# Short Selling Banks - It Can't Hurt The Decent Ones



## wayneL (5 October 2008)

There has been a tendency for financial institutions to blame short sellers for a declining share price. I don't think that's accurate, which I will get into on another thread one day, but here is an example that disproves it.

HSBC, who I serendipitously bank with over here, happens to be a very conservatively managed bank, sourcing the majority of it's funds from savings.

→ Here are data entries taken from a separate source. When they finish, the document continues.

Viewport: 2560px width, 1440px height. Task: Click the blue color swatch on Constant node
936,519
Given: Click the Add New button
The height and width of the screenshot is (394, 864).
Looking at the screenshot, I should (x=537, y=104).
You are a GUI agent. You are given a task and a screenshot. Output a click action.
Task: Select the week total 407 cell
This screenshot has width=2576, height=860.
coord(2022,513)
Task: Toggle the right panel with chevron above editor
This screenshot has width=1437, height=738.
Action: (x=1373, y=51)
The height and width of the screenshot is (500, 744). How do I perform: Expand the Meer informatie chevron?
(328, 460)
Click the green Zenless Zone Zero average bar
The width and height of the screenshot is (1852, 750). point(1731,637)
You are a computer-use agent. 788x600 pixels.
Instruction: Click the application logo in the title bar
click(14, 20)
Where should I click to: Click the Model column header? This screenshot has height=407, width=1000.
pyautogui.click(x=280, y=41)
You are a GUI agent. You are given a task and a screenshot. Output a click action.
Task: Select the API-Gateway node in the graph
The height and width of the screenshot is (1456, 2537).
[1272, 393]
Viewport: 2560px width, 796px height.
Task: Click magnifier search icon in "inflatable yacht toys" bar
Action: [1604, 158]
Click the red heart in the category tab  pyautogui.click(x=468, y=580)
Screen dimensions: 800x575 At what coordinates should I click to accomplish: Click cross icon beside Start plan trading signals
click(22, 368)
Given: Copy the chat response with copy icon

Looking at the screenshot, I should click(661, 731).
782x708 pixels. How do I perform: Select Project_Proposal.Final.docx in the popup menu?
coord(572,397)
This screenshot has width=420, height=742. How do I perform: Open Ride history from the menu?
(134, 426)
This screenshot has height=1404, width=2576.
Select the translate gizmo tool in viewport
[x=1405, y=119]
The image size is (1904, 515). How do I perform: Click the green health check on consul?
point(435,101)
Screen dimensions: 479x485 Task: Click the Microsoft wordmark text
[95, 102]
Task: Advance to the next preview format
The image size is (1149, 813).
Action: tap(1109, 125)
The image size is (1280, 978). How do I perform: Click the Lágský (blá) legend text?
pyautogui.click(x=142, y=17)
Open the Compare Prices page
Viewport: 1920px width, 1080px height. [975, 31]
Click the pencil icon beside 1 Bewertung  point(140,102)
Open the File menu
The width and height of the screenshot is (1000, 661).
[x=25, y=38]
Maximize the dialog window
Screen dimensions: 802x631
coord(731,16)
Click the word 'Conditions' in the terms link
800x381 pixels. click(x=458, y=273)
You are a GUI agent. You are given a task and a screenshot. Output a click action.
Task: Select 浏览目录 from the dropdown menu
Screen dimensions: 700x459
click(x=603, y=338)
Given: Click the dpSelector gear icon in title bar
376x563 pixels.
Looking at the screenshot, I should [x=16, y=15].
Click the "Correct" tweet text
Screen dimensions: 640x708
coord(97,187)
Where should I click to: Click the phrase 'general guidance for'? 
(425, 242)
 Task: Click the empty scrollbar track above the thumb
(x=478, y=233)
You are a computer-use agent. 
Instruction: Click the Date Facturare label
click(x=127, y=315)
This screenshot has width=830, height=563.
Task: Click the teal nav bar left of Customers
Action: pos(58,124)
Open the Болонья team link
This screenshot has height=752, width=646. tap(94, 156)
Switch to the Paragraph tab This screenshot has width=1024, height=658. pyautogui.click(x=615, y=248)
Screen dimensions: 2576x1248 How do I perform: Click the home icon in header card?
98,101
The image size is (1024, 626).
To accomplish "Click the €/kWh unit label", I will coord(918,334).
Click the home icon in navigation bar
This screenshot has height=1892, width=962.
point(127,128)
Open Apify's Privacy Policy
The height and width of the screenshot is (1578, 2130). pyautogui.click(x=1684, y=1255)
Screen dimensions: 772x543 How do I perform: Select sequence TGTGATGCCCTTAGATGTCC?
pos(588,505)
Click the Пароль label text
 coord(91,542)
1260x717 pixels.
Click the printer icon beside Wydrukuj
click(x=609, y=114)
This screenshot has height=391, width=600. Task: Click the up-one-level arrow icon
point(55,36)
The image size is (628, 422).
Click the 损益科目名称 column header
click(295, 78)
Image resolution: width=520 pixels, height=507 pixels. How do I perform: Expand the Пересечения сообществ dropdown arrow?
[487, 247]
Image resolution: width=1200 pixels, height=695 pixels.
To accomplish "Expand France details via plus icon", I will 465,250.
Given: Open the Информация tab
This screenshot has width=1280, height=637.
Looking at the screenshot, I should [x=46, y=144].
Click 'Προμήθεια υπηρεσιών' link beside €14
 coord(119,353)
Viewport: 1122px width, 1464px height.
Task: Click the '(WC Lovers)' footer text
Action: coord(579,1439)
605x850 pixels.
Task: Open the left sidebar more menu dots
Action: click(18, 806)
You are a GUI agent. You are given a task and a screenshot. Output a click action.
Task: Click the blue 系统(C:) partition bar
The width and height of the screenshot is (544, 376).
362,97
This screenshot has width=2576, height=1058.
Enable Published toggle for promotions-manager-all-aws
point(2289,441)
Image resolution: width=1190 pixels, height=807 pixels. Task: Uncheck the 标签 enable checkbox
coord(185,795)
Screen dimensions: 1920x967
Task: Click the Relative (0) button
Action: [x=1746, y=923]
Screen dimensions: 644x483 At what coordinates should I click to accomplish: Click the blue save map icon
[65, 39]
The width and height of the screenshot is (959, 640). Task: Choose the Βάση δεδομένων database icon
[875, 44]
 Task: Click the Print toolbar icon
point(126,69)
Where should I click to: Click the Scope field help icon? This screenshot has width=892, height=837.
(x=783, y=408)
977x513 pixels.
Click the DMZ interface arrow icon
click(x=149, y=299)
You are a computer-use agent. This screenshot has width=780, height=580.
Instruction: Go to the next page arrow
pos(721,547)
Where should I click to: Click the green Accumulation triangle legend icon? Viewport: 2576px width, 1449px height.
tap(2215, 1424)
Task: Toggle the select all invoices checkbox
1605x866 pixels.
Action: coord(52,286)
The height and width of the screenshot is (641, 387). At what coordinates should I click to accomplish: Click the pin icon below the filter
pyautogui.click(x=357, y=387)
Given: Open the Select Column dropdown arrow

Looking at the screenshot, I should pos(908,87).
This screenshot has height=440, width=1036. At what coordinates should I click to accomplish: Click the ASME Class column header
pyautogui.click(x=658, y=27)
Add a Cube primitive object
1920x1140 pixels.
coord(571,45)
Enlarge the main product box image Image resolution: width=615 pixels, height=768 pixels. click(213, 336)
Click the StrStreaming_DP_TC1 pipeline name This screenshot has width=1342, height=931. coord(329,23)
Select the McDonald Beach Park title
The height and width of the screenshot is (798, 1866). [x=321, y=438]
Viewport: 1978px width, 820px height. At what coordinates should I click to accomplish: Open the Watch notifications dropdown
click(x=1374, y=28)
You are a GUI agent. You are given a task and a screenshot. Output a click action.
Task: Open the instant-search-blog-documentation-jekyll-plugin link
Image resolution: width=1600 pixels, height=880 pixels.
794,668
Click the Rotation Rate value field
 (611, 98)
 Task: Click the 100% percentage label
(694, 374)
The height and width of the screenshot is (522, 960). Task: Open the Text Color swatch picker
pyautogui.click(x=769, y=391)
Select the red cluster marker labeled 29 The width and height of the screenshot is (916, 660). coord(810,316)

Whilst Northern cRock of sh!te, Bradford and (debt) Binge-ly, Para-gone and other crappy derivative funded banks have crashed in spectacular balls of flames, HSBC continues on it's inexorable rise.

Sure, there has been a couple of heart stopping dives along the way which may or may not have been precipitated by shorters, but value wins in the end. 

Sell off good companies too cheaply and the smarty value investors are all over it like a rash.

Chart:


----------



## Trembling Hand (5 October 2008)

Come on Wayne no one is interested in this rubbish.


----------



## tech/a (5 October 2008)

Simply short covers Wayne now it will just tank!


----------



## wayneL (5 October 2008)

Trembling Hand said:


> Come on Wayne no one is interested in this rubbish.




Ah well, one can only cast their worm in the pond and see if anything nibbles.


----------



## wayneL (5 October 2008)

tech/a said:


> Simply short covers Wayne now it will just tank!




But compare to a HBOS... 'nuff said?


----------



## IFocus (5 October 2008)

wayneL said:


> But compare to a HBOS... 'nuff said?





Aaaahh jaysays that HBOS is looking cheap


----------



## skyQuake (6 October 2008)

caution guys, he's been known to ramp up micro cap stuff like HSBC for a classic pump and dump :


----------